Static column (Cassandra)
Static column stores only a single instance of value per hash key, although table may has thousands of records belongs to one hash key. Allows to implement behavior similar to join in relational databases.
Time-To-Live in Cassandra (looks like DynamoDB hasn't this feature) is set on columns only. The unit is in seconds. When set on a column, it automatically counts down and will then be expired on the server side without any intervention of the client application.
Typical use cases are for the generation of security token and one-time token automatic purging of outdated columns, and so on.
Unnecessary network traffic between physical nodes
In a distributed databases we should minimize unnecessary network traffic as much as possible.

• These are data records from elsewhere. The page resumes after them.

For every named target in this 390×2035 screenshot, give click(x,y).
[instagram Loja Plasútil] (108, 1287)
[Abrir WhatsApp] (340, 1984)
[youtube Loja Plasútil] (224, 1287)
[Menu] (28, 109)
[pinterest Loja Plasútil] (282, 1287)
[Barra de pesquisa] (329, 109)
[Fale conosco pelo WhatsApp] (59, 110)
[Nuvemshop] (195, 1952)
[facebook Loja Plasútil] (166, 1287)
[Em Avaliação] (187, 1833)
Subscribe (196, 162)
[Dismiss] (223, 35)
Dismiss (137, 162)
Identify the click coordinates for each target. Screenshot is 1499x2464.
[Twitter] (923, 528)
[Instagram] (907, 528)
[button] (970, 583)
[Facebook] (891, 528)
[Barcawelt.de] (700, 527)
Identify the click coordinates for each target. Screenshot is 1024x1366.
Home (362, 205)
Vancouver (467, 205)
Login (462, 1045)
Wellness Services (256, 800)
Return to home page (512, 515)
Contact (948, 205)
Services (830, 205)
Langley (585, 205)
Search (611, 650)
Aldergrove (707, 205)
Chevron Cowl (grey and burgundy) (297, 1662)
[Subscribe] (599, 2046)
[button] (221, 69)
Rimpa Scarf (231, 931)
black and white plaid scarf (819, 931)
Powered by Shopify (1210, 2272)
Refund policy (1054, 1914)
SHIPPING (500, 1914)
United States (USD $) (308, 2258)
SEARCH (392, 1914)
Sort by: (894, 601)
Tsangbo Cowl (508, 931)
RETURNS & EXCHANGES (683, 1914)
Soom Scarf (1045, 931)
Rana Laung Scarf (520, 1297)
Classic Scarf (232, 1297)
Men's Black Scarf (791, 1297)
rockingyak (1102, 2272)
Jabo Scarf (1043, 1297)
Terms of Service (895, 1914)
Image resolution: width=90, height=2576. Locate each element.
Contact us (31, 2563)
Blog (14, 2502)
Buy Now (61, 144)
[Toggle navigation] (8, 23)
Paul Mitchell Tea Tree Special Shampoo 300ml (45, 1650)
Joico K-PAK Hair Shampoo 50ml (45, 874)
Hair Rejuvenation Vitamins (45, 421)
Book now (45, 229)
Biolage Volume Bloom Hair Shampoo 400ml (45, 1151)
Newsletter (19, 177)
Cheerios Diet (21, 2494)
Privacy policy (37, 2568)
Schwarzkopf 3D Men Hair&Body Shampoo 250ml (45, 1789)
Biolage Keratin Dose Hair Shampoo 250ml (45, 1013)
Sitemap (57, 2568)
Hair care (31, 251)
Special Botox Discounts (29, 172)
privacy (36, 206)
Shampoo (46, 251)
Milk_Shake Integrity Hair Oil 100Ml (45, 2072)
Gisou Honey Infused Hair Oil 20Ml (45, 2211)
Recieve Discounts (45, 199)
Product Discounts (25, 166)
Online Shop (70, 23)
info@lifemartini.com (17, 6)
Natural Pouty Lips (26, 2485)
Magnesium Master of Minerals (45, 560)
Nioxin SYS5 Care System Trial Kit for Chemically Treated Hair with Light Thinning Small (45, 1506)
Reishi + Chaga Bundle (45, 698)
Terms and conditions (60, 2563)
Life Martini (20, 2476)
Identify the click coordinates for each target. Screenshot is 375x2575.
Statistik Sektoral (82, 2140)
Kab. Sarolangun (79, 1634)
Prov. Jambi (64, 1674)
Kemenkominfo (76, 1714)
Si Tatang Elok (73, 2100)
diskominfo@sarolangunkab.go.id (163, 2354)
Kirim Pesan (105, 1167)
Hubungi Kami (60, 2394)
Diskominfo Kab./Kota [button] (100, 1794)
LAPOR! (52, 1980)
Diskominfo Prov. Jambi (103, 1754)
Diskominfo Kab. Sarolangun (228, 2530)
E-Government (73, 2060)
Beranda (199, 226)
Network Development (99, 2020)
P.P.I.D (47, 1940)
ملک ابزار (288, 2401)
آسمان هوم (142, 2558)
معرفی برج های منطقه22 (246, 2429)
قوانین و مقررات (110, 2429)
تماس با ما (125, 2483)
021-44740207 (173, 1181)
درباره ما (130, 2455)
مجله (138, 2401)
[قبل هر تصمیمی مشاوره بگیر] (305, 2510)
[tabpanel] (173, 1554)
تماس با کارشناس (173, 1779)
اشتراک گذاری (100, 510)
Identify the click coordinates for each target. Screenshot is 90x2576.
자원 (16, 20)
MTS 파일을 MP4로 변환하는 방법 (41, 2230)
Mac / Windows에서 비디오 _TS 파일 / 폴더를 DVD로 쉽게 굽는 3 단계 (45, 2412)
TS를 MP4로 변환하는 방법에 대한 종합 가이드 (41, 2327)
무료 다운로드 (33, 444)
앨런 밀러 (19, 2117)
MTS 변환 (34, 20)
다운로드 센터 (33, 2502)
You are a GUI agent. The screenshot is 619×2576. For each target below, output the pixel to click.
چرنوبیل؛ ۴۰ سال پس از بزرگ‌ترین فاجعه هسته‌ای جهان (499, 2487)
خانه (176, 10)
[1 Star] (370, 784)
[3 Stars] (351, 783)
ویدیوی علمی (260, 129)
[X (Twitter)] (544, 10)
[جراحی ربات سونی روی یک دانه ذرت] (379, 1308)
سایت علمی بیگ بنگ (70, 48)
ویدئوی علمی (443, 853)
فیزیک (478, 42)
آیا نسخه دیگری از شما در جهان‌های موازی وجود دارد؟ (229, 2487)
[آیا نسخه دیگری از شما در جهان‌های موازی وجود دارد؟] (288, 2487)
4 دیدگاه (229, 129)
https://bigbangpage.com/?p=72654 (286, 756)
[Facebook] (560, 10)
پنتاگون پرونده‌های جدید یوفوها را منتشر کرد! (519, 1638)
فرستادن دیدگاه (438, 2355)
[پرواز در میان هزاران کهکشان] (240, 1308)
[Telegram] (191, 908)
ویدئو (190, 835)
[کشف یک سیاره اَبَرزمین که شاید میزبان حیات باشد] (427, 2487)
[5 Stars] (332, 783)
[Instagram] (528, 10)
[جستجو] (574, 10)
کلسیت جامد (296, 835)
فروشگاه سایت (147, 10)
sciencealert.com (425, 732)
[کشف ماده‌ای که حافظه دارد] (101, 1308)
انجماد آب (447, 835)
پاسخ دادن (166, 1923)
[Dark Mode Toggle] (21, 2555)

In other words, the lesser the number of nodes the query needs to work with, the better the performance of the data model (select keys and indexes best match the database purposes, use effective queries).
Universal Unique ID.
Universal Unique ID is an Internet Engineering Task Force (IETF) standard. Request for Comments (RFC) standard, Request for Comments (RFC) 4122, with the intent of enabling distributed systems to uniquely identify information ithout significant central coordination. It is a 128-bit number represented by 32 lowercase hexadecimal digits, displayed in five groups separated by hyphens, for example:
There are different methods to generate UUID, for example:
>>> import uuid # Generate a UUID from a host ID, sequence number, and the current time. >>> uuid.uuid4() UUID('e646341c-b4df-4ef3-a26b-3f4ff93ecd32') # Generate a random UUID from host ID and random value. >>> uuid.uuid1() UUID('738edea6-1dae-11e5-9188-283737190a60')
UUID is a replacement for autoincremental field for distributed databases.